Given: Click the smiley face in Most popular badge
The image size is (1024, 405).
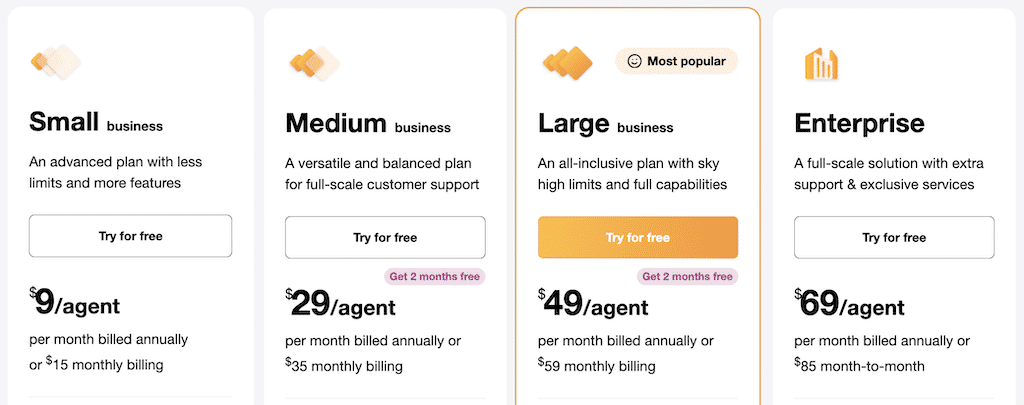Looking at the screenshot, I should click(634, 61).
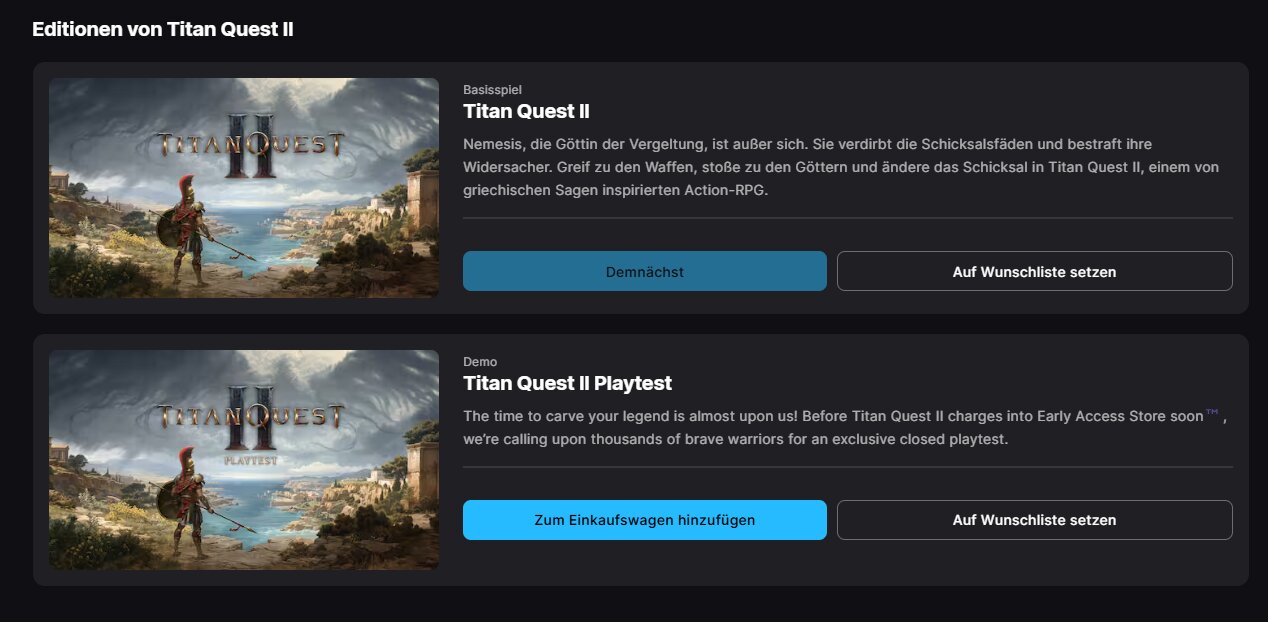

■ ■ ■ ■ ■ ■ ■

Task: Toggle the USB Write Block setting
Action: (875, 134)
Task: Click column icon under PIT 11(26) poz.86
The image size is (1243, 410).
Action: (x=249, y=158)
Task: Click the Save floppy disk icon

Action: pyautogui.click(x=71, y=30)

■ ■ ■ ■ ■ ■ ■

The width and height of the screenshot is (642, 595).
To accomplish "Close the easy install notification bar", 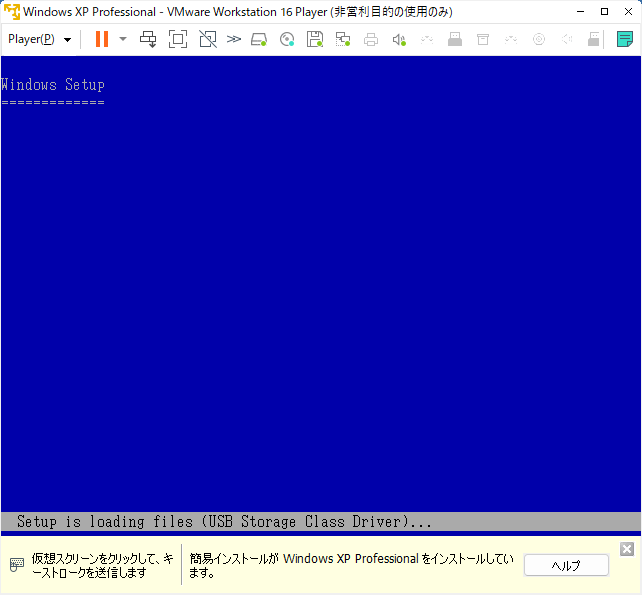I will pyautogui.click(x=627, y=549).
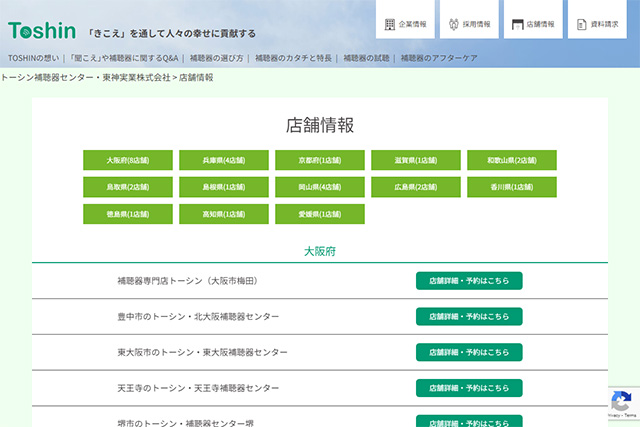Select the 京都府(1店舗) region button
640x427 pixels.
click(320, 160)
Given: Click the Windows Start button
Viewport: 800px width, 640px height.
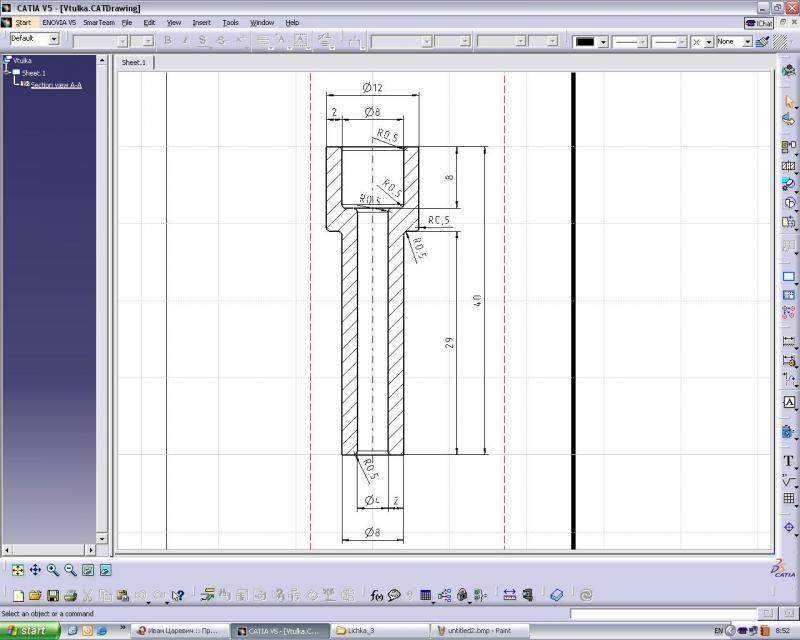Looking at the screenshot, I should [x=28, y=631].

■ ■ ■ ■ ■ ■ ■

● WORK ITEM
Where a line of the data contains "Given", copy that line.

● REPLY
Given: Click the smiley face in Most popular badge
Given: Click the Windows Start button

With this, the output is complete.